In his new book The All Or Nothing Marriage, Northwestern University psychologist Eli Finkel makes a nearly contradictory claim: that marriage in America is the most challenging—and best—that it’s ever been.
As he explained to Thrive Global earlier this week, that’s because Americans are moving up Abraham Maslow’s famous hierarchy of needs: 200 years ago people married for survival—so there’d literally be enough food for the winter. Then in the 1950s people started marrying for love. But now newlyweds want even more. “Americans have been marrying not only for love, but also for a deeper sense of personal growth, self-expression and authenticity,” Finkel said. “We know that fulfilling those needs toward the top of the hierarchy is the best way to achieve a deeply enriching and fulfilling life.”
But with that, Finkel says, we need to appreciate the magnitude of the ask that’s being made with the whole til-death-do-you-part thing. And that requires examining the kind of marital happiness you and your partner are pursuing.

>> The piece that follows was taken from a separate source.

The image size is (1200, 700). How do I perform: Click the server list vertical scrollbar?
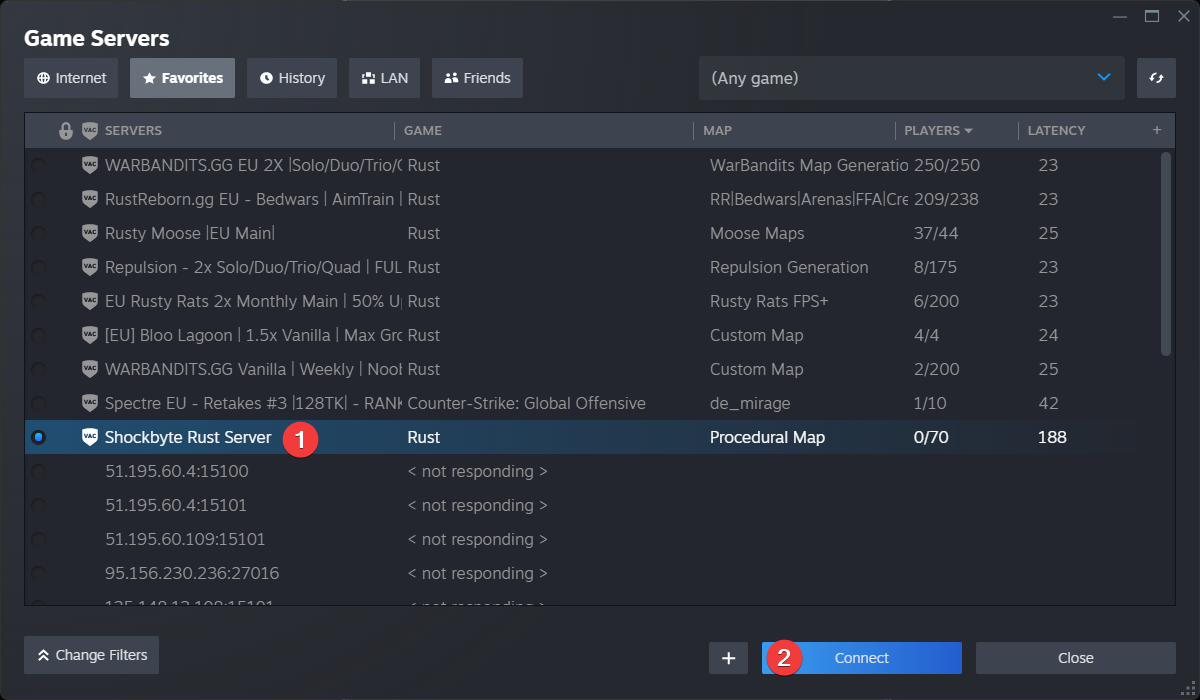tap(1165, 254)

Aristotle—and contemporary psychologists—distinguish between two kinds of well-being, Finkel explained in a follow-up conversation. There’s hedonic well-being, which is all about maximizing pleasure and minimizing discomfort. (It has the same root as “hedonism.”) Then there’s “eudaimonic” well-being, which has a far wackier etymology—it could be roughly translated as having a satisfied soul. (Technically, it’s “having a good daemon,” or a kindly guiding spirit.)
In his research on happy and meaningful lives, influential Florida State social psychologist Roy Baumeister has found that the former depends on getting what you want and need, including from other people or through spending money. Meaning, on the other hand, results from doing things that express and reflect the self. But the price of meaning is turbulence. “Meaningful involvements increase one’s stress, worries, arguments, and anxiety, which reduce happiness,” Baumeister and his colleagues write in their 2013 paper. Going after a meaningful life, in other words, means that you’re going after bigger fish than having as much fun as possible. To Finkel, organizing yourself around meaning is “characterized by a tendency to embrace pursuits that are difficult but important rather than settling for pursuits that are easy but less important,” he explained over email.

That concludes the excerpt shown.